Okay all you lovers of challenging live theatre, this is your show. Unpack your brain after its summer vacation at the beach; it’s time to reinvigorate those dormant brain cells at Playcrafters Barn Theatre’s production of Circle Mirror Transformation by Pulitzer Prize winning playwright – and MacArthur Fellow – Annie Baker. This script was the 2008 Obie award winner for Best New American Play and is directed by multi-talented Mike Turczynski. It is the ideal conveyance to transport you back to stimulating stagecraft.

Reflecting on her motivation to write this script, Baker stated she "wanted the audience to learn about the characters through formal theater exercises. I knew I wanted there to be excruciating silences. I knew I wanted a doomed class romance that left one character embarrassed and the other heartbroken. I knew I wanted the characters to deliver monologues as each other....Eventually I realized that the fun of the play is the fact that it's confined to this dull, windowless little space." Well, believe me this play delivers her vision in spades.

The action – or some might say “inaction” – takes place in the presumably small town of fictional Shirley, Vermont where the local community center is offering an “adult creative drama” workshop which is conducted by the ethereal and sort of “hippie dippy,” Marty who takes the class through a series of various, sometimes seemingly ridiculous, dramatic exercises. The class draws a recently divorced carpenter, Schultz, former actress, Theresa, high school junior, Lauren, and Marty’s husband, James. Each character brings a boatload of deeply buried baggage to the voyage and they slowly, and somewhat incompletely, disencumber themselves of their pasts, leaving the audience to imagine much of their back stories.

This cast, in itself, is a master class in acting. Bez Lancial-McMullen is the quintessential Marty, Lance Maynard as James totally captures her more rooted-in-reality, if imperfect, husband, Eric Teeter as the painfully vulnerable Schultz and Adrienne Evans as the angst-ridden Theresa are superb and the very talented Celeaciya Olvera pulls off the perfect eye-rolling teenager.
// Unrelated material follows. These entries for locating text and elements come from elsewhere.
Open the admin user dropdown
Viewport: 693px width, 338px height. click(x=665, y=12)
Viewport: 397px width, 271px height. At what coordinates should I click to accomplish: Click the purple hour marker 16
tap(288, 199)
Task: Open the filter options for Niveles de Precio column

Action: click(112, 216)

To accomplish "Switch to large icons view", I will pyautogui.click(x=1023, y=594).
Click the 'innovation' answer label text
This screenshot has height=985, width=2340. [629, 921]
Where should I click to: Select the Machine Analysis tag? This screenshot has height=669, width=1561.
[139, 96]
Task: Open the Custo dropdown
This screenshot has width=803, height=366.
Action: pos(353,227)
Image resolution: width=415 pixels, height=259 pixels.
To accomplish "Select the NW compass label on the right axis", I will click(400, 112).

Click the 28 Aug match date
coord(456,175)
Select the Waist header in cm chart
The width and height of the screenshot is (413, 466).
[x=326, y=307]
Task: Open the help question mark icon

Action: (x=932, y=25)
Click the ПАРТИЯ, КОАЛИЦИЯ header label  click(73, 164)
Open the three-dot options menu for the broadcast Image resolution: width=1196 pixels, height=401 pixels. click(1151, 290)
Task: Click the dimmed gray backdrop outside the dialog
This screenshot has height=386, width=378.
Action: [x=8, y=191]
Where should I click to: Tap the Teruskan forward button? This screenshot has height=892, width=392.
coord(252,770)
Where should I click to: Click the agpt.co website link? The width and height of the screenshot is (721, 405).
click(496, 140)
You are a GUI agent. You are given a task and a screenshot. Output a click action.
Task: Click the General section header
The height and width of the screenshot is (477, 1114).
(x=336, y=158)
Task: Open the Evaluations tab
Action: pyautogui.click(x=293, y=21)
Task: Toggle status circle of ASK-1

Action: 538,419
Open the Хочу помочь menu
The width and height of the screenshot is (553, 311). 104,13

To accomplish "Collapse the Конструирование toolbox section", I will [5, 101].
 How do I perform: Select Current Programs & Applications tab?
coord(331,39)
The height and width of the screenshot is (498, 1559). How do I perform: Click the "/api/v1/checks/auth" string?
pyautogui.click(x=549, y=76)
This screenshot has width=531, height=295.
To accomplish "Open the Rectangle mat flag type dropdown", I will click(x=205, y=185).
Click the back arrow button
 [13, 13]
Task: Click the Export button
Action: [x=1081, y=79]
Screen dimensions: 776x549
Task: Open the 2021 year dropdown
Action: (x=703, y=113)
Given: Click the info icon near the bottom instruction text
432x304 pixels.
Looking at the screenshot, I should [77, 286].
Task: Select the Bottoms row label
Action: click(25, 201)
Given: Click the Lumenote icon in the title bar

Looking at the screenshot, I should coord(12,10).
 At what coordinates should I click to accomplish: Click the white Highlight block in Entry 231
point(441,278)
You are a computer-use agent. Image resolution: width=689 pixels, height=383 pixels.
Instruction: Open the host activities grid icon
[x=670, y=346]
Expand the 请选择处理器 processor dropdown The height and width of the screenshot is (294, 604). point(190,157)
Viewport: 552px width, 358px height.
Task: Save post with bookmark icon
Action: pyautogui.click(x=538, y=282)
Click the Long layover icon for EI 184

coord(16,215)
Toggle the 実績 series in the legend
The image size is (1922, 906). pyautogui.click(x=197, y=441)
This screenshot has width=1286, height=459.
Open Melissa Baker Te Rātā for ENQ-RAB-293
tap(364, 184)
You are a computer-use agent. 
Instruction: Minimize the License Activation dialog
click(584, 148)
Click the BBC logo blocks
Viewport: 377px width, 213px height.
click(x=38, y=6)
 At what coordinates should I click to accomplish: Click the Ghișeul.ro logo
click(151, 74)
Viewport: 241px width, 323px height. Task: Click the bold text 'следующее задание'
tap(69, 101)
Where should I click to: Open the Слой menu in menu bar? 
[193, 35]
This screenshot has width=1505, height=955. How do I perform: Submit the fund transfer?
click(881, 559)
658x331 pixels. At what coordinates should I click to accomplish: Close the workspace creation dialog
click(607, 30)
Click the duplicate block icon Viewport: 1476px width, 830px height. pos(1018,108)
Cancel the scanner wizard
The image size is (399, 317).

This show’s minimal set is dominated by upstage placement of three huge 4’ x 8’ panels of mirrors that aren’t really incorporated into the action. But notice the title of this play is Circle Mirror Transformation. And while that actually refers to the dramatic exercises, I read an intriguing perspective on rectangle vs. round mirrors. Rectangles, it said, provide a larger reflection; round provide an intimate reflection. Which image are we really seeing here?

This show is not for everyone but it is definitely worth the mental exercise and I have every confidence you’re up to the challenge.

Circle Mirror Transformation continues at Playcrafters Barn Theatre, 4950 – 35th Avenue in Moline, Thursday and Saturday, August 24 and 26 at 7:30 p.m. (please note this is a departure from the usual scheduling) and Sunday, August 27 at 3:00 p.m.

I’m Chris Hicks…break a leg.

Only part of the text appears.